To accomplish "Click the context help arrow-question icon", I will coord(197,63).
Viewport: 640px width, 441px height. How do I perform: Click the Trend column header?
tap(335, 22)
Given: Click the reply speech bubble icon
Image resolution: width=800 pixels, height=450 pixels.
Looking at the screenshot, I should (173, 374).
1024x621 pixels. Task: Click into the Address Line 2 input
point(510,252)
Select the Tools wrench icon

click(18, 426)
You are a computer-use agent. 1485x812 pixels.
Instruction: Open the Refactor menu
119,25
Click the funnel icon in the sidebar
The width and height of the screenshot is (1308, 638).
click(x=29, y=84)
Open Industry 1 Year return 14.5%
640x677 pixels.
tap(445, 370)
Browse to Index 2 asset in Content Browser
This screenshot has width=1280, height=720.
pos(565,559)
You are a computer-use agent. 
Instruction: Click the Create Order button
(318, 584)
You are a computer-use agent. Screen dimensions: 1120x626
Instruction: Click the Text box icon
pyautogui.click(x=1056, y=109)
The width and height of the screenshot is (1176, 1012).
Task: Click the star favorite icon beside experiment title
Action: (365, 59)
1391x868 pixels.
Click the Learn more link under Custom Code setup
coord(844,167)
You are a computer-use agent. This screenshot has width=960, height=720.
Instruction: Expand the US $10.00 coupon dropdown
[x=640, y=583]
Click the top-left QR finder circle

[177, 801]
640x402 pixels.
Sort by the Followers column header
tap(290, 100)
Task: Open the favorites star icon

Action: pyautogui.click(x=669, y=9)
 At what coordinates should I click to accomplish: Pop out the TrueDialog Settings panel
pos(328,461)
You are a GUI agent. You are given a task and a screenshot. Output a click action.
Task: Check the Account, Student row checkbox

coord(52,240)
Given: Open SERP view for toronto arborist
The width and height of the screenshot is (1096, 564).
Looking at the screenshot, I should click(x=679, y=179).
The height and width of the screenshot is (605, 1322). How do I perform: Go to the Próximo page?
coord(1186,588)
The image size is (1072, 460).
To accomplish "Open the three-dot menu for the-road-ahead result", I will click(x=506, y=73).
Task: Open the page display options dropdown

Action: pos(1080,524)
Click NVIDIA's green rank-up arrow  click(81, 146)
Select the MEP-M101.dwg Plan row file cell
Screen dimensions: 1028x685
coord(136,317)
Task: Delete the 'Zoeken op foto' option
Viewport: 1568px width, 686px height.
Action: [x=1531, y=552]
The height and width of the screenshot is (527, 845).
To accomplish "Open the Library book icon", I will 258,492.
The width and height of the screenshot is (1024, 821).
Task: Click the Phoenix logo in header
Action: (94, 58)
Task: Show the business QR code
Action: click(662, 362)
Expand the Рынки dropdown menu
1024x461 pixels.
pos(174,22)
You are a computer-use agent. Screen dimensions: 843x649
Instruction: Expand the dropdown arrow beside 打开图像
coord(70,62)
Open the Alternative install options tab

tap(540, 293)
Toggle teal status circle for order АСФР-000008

(Activity): The first line of the entries above and every line after it, up to and including the line with "Open Industry 1 Year return 14.5%", should be set down exactly.

(Solved exercise):
To accomplish "Click the context help arrow-question icon", I will coord(197,63).
Viewport: 640px width, 441px height. How do I perform: Click the Trend column header?
tap(335, 22)
Given: Click the reply speech bubble icon
Image resolution: width=800 pixels, height=450 pixels.
Looking at the screenshot, I should (173, 374).
1024x621 pixels. Task: Click into the Address Line 2 input
point(510,252)
Select the Tools wrench icon

click(18, 426)
You are a computer-use agent. 1485x812 pixels.
Instruction: Open the Refactor menu
119,25
Click the funnel icon in the sidebar
The width and height of the screenshot is (1308, 638).
click(x=29, y=84)
Open Industry 1 Year return 14.5%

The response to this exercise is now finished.